どこから来たのか小指にも満たない小さな蜘蛛が部屋に入ってきた。だいたいこういうときはせっせと外に逃がすのだが、このときはやけに面倒くさく感じたのでいっそのこと同居することにした。昔から蜘蛛のあの見てくれがかなり苦手ではあったのだが、それ以上になんだか一歩も動きたくなかった。そんな夜は誰しもあるだろう。ということで、少しでもフレンドリーに感じられるようにクックと名付けた。
とはいえ放置することでクックに巣を作られるのもなんか嫌だ。しかし調べてみるとクックはハエトリグモといって、巣を作らないスタイルの蜘蛛だった。無知だったこともあり、巣を作らない蜘蛛がいることすら知らなかったので、驚いた。自分の足で動いて家中の獲物 (害虫) を食いまくってくれる神のような蜘蛛であった。実際、唯一神が食事されているお姿も拝見した。
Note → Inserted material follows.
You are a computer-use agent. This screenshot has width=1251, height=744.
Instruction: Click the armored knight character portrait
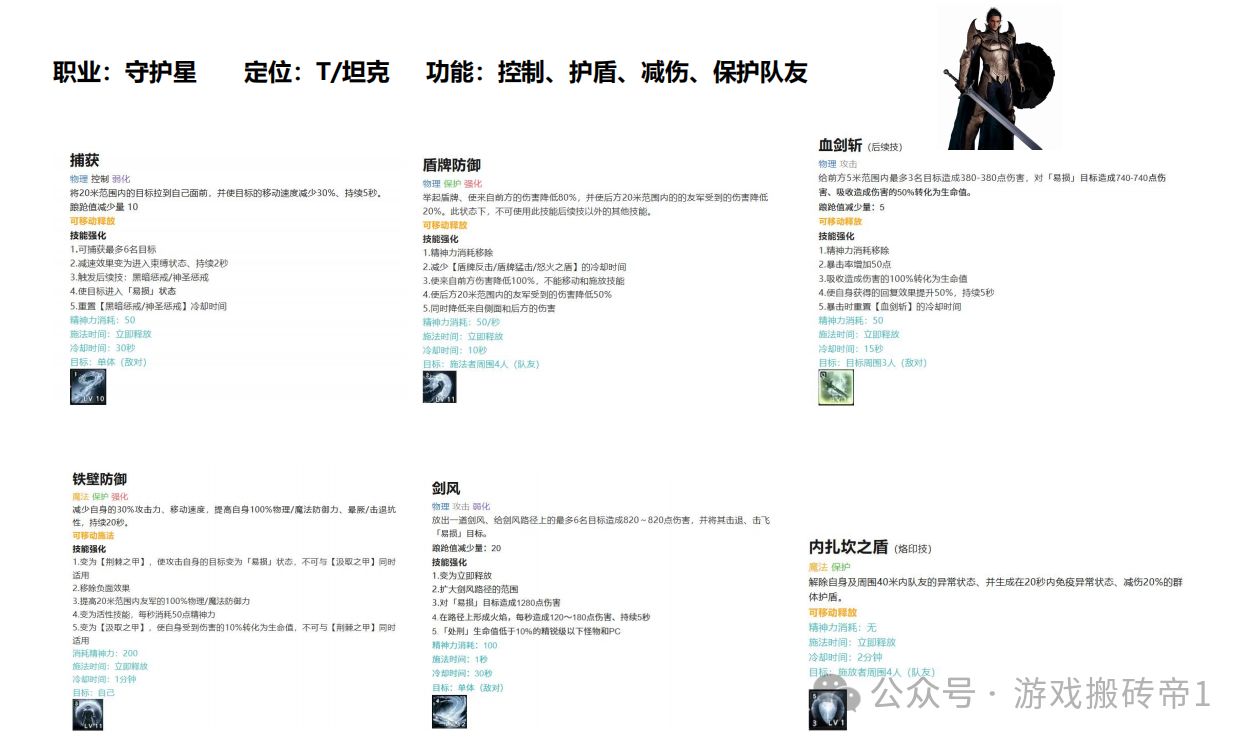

調べてみると昼行性らしい。光に反応するのか、朝起きてカーテンを開けるとどこからともなくひょっこり出てきたりするので、「おはよう」と言ってしまったりするくらい、いつの間にかクックには心を開いていた。
そんなこんなで一週間ほどしたころ、姿が見えなくなった。「家に餌がなくなるとひっそりと出ていく」という記事をどこかで見て、そりゃ生きるために当然だよなと思いつつもどこか寂しい気がしなくもない。とはいえやっぱり蜘蛛は苦手なので、戻ってきてほしいわけでもない。なんなんだ、この気持ち。
ハエトリグモの世界が思ったよりも深く、ハンドブックが刊行されていた。作者さんはハエトリグモが好きすぎてフリーターになったらしい。マツコの知らない世界にでてきそうだ。
昔から馴染み深いクモだったため、江戸の時代から愛されていたらしい。それにしても羽を切って動きを制限させるなどなかなかハードコアな遊びをやっていたものだ。自分も子供のころは「トンボの羽をちぎる」「カマキリに消しゴムを食わせて死なせる」など無自覚に非情なことをやってきていたが、いい大人でもやっちゃうのが江戸スタイル。
座敷鷹 また江戸時代の一時期(寛文から享保頃)には、ハエトリグモを「座敷鷹」と呼んで、蝿を捕らせる遊びが流行した。これは大人の遊びで、翅をやや切って動きを制限したハエを獲物とし、複数のハエトリグモにそれを狩り競わせるというものだった。 ... 強いクモは非常に高価で、当時の江戸町人の平均的な月収に相当したという。 ハエトリグモ - Wikipedia (← クモの写真いっぱいあるよ)
クモをひと月分の給料で買う時代があったとは。